The aim of the course will be to explore how major poets, prevalently from northern Protestant backgrounds, have reacted to the stimulus not only of Catholic Italy but of a city that has long been associated with commercial intrigue, sexual laxity and ambiguous morality. Students will be encouraged to observe how these writers have in some cases accepted traditional views of the city, but used them for their own specific purposes, or in other cases have overturned the conventions, helping to complicate our view of Venice and the Venetians.
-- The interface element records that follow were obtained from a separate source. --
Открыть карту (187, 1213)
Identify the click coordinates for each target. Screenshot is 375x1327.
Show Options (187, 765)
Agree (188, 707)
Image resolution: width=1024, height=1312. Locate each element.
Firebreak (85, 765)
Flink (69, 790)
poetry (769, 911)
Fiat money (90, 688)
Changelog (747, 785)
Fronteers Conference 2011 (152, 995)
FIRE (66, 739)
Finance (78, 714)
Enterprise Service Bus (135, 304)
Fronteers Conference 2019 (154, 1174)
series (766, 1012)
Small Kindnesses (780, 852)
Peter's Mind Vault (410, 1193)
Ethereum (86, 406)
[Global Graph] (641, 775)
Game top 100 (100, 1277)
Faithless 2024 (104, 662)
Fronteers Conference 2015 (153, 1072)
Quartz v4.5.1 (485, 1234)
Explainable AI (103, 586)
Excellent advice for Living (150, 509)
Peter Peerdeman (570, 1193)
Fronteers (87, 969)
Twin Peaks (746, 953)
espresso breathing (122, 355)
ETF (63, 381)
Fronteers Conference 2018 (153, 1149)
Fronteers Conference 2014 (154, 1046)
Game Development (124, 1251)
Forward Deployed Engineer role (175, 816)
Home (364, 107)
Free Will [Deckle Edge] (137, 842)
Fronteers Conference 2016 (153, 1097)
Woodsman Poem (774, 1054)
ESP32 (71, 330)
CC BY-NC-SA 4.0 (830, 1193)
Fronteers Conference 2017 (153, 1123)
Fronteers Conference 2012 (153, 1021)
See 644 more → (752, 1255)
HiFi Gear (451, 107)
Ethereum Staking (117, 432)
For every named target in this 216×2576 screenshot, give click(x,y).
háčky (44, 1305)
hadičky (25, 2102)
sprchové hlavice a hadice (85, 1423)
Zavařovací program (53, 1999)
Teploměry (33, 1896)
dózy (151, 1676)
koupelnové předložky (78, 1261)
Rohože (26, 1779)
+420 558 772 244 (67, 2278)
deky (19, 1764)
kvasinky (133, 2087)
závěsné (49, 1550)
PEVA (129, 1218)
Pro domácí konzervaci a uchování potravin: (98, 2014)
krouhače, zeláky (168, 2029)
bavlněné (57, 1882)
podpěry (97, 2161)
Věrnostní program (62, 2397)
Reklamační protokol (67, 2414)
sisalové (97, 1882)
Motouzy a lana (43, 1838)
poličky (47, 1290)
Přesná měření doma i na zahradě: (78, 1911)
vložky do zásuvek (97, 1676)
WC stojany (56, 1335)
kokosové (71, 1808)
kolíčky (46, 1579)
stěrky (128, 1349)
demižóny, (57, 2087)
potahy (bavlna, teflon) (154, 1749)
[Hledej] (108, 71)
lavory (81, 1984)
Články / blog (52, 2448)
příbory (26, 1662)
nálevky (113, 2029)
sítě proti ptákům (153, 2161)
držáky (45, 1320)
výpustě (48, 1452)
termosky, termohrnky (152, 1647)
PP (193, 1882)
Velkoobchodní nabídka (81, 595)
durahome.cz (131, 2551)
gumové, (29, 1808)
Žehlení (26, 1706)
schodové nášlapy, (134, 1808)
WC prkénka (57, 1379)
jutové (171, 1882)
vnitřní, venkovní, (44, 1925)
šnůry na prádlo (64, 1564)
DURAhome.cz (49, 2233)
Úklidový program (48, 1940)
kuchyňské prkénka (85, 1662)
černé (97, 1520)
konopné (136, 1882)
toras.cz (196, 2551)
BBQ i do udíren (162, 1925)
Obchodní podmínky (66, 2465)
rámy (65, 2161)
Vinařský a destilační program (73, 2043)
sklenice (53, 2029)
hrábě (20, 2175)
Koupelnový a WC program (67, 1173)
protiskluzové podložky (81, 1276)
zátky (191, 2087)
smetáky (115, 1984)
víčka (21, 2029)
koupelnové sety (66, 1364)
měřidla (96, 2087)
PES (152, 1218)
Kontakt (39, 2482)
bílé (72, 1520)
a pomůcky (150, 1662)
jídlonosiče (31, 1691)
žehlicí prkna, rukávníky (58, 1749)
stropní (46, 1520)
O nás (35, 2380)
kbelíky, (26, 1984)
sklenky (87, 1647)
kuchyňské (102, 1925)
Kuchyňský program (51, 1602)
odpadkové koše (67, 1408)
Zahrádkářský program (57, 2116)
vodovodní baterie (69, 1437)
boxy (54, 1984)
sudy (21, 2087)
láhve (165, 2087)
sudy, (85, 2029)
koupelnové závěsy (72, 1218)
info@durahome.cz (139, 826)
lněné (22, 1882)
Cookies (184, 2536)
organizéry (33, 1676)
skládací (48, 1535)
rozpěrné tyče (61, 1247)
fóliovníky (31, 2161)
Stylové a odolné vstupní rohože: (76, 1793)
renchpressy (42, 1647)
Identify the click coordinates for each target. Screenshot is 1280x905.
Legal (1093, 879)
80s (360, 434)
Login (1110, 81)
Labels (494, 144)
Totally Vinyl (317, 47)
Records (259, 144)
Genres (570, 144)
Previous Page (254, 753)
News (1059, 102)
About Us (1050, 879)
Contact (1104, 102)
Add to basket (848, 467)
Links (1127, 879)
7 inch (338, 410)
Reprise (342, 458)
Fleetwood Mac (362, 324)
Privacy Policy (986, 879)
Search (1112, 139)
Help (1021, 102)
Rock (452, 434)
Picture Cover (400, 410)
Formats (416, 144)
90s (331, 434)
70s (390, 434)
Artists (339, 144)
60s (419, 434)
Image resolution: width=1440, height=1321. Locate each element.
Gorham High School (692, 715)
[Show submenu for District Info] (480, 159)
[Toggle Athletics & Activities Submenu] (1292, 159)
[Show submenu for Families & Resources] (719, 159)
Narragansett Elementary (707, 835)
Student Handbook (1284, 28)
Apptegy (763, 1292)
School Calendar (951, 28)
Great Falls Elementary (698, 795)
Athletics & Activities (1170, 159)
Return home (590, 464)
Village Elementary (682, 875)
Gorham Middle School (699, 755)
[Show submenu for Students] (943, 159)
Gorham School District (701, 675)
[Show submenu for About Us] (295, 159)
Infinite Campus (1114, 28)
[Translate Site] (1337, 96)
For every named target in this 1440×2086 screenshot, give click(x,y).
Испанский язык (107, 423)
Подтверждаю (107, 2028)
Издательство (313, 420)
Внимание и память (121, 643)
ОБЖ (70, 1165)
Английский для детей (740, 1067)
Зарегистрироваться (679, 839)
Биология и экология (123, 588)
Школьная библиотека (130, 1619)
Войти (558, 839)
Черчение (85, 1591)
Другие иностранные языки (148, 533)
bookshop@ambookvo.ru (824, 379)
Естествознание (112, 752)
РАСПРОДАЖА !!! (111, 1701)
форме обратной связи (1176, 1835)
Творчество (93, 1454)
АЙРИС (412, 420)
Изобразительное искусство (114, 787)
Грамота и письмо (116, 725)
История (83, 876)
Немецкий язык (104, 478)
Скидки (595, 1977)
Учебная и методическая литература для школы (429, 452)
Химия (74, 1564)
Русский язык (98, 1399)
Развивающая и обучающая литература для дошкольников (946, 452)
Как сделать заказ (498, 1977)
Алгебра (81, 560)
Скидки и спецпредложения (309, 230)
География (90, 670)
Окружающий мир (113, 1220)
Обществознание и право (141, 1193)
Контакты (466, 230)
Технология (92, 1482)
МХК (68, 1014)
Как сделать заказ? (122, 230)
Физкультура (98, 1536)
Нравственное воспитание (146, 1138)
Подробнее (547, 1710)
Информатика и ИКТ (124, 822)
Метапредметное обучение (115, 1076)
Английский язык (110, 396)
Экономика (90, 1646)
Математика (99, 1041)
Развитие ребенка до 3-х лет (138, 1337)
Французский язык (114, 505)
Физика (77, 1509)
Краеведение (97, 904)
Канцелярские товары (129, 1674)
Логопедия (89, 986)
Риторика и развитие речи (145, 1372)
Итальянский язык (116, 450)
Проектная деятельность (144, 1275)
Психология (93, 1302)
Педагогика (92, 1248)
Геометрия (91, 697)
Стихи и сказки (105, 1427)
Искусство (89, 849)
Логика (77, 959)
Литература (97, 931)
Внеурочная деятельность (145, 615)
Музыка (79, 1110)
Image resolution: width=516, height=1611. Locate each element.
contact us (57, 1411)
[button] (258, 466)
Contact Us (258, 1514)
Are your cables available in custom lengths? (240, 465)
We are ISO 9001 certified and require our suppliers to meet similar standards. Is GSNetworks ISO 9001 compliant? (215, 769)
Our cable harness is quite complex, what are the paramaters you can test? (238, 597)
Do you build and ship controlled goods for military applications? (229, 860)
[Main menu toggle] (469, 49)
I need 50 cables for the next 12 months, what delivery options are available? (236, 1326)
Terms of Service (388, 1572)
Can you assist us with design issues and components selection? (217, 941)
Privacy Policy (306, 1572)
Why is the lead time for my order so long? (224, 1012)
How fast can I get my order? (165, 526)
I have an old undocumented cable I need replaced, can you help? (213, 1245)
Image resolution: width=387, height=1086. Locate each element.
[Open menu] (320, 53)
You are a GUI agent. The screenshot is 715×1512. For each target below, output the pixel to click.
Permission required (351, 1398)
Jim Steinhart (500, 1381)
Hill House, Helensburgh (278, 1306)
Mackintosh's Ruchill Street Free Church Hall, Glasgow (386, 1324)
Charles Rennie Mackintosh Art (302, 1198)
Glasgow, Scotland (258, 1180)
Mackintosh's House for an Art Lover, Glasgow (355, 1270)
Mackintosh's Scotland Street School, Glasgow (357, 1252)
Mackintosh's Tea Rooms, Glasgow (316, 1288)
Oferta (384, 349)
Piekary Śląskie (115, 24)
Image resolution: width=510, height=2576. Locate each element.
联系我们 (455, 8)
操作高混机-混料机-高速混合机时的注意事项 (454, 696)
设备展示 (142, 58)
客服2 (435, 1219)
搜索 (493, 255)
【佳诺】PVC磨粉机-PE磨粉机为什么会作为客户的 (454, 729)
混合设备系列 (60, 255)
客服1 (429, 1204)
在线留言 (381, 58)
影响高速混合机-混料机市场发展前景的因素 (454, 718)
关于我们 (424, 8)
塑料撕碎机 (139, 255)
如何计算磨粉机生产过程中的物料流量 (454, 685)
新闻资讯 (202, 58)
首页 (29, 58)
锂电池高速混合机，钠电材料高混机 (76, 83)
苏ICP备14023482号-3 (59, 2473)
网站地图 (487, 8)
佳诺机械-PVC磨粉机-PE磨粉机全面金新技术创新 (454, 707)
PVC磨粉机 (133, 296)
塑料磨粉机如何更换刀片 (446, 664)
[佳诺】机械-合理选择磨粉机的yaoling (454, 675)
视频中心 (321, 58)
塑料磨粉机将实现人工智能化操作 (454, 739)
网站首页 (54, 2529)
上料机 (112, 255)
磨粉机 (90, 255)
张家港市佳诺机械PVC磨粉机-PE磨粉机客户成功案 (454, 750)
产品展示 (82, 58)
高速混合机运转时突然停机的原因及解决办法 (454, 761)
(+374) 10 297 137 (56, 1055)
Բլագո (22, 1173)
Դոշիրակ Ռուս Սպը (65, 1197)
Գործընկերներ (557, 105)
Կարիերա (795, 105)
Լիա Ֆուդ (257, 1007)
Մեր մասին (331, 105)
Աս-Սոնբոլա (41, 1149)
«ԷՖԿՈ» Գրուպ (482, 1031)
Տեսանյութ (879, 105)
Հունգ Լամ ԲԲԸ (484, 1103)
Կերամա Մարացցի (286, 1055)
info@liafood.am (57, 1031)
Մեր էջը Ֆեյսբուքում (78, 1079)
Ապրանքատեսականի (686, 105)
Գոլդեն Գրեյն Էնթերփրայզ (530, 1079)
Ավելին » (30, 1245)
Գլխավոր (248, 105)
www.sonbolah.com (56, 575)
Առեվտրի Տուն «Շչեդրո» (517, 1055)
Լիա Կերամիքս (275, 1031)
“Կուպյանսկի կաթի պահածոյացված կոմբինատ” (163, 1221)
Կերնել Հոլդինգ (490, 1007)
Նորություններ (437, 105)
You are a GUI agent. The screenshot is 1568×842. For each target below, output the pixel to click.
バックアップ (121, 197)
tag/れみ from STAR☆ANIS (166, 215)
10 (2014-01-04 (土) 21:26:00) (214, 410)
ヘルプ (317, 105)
The students will be able to see how some of these writers react directly or indirectly to the works of their predecessors, in some cases showing all the classic symptoms of the "anxiety of influence". In addition, the course will stimulate the students to think beyond the simplified categories of standard literary histories, inviting them to question what we mean by "Romanticism", "Victorianism" or "Modernism".

Required Reading:
Lord Byron: from "Canto IU" of Childe Harold's Pilgrimage, Beppo;
Percy Bysshe Shelley: from "Julian and Maddalo" and "Lines Written in the Euganean Hills";
Henry Wadsworth Longfellow: "Venice";
Robert Browning: "In a Gondola", "A Toccata of Galuppi's", from Fifine at the Fair;
Herman Melville: "Venice", "In a Bye-Canal";
Arthur Hugh Clough: from Dipsychus;
Ezra Pound: selected Cantos;
T.S. Eliot: "Burbank with a Baedeker, Bleistein with a Cigar";
James Merrill: from The Book of Ephraim;
Anthony Hecht: "Venetian Vespers"
William Logan: from Macbeth in Venice.

Criticism:
A detailed critical bibliography will be provided at the beginning of the course. A key text that students can start reading is Tony Tanner, Venice Desired (Oxford: Blackwells 1992).

Evaluation:
One short analytical paper; final exam.
Gregory Dowling teaches in the Department of American Studies at Ca’ Foscari University of Venice, His publications include Someone’s Road Home: Questions of Home and Exile in American Narrative Poetry (2003), Giovane Poesia Inglese (1996), an anthology of British poetry, A Study of the English Verb (1994). He has also published four thrillers set in Italy and England and has translated widely from Italian, including the novels of Fruttero and Lucentini. His recent research has been in three main areas: environmental literature (from Thoreau to Wendell Berry), narrative poetry and the image of Italy in American and British poetry. He is one of the main contributors to the Time Out guide to Venice.